The US plan will see nearly $400 billion provided in subsidies and tax credits to boost green infrastructure and manufacturing. The EU has announced a green industrial plan worth $270 billion. Even Canada, an economy smaller than ours, announced a package in March offering nearly £50 billion-worth of tax credits for clean technologies. What is the UK Government’s response? No meaningful new funding was announced on Energy Security Day, and the Chancellor has refused to match the ambition set out in the Inflation Reduction Act. In March, the Government cut £80 million for vital renewable projects from the contracts for difference budget. The UK’s budget for net zero does not come close to matching the ambition of our partners: we need to spend now to save money in the future. The country’s finances are already straining under the weight of Conservative Government incompetence, and the London School of Economics predicts that UK banks and insurers will end up shouldering nearly £340 billion-worth of climate-related losses by 2050 unless action is taken to curb rising temperatures and sea levels.
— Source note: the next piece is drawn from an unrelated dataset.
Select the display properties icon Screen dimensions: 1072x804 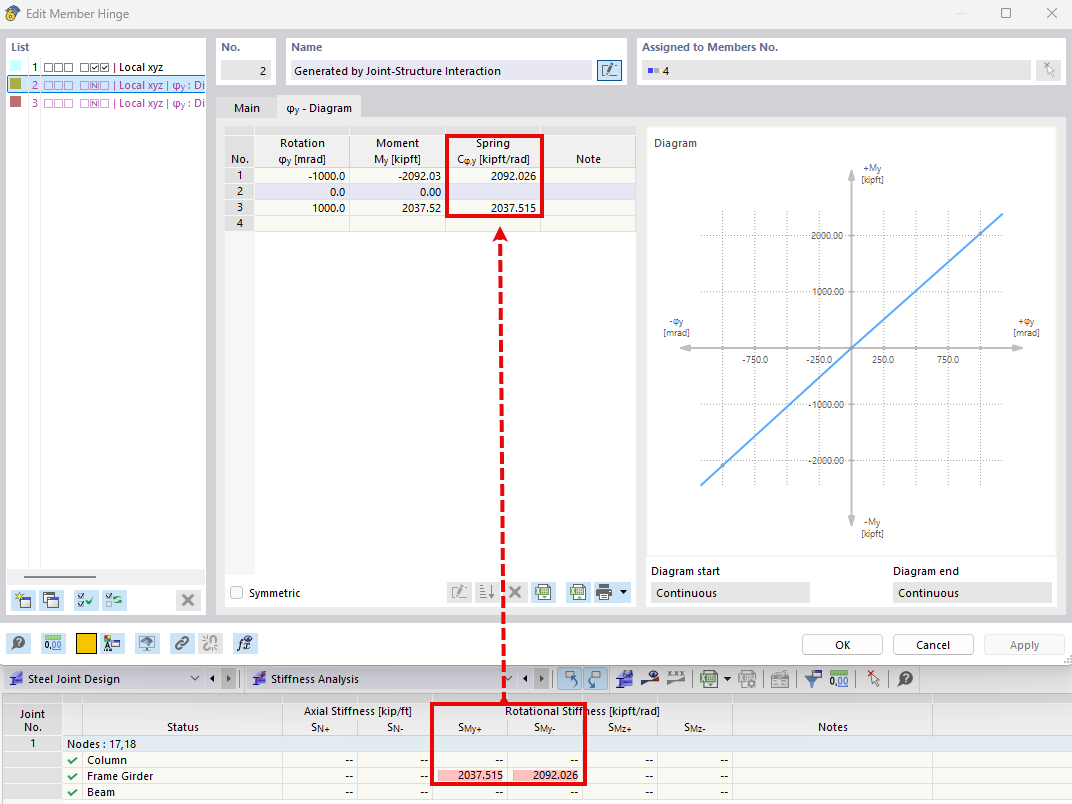(x=112, y=643)
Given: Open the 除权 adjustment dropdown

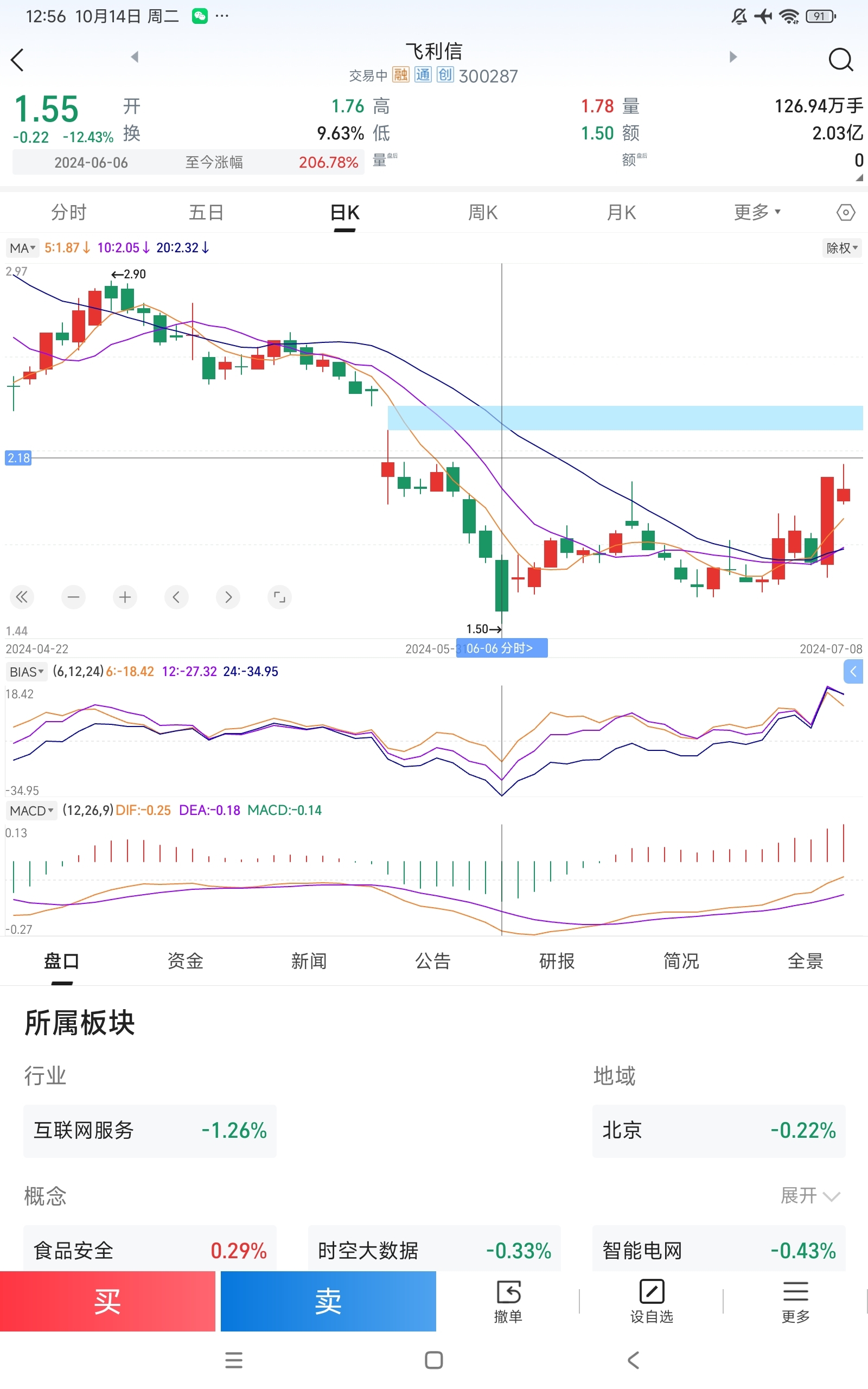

I have already said why it is so very important to get to net zero by 2050, not just for us in this Parliament but for future generations. If the Government continue to deny reality, we will miss out on the huge economic opportunities that net zero presents. The Government-commissioned review of net zero recognised that their tepid approach means that the UK risks losing out on green investment, and as we heard from the hon. Member for Kingston upon Hull West and Hessle (Emma Hardy), there are many projects that could benefit from that investment. Employment could benefit, as could our tax revenues, yet the Government’s dither and delay and their tepid response to the climate emergency means that we are not only losing out on stopping carbon emissions, but losing out economically. If the public and private sectors do not invest now, we will turn our backs on investment that is potentially worth £1 trillion by 2030, as well as up to 480,000 new jobs by 2035.
We Liberal Democrats call on the Government to announce a £150-billion public investment programme to fire up progress towards net zero. Much of that money should be invested to support renewable projects such as solar and wind, as well as marine energy, about which we have not heard anything today. Our target is for at least 80% of the UK’s electricity to be generated from renewables by 2030, which is possible with the right investment and the right frameworks. We Liberal Democrats believe in incentivising not only businesses, but households, to invest in the green transition. That could and should include increasing the pitiful amount people are paid from the smart export guarantee, ensuring that those who invest in solar panels on their roofs get a fair return.
The climate crisis cannot wait. Penny-pinching now will lose us fortunes in the future: Government investment and the right Government policies and frameworks are needed to meet the climate change challenge. We need a Government led by a Prime Minister who is very much interested, rather than “simply uninterested”.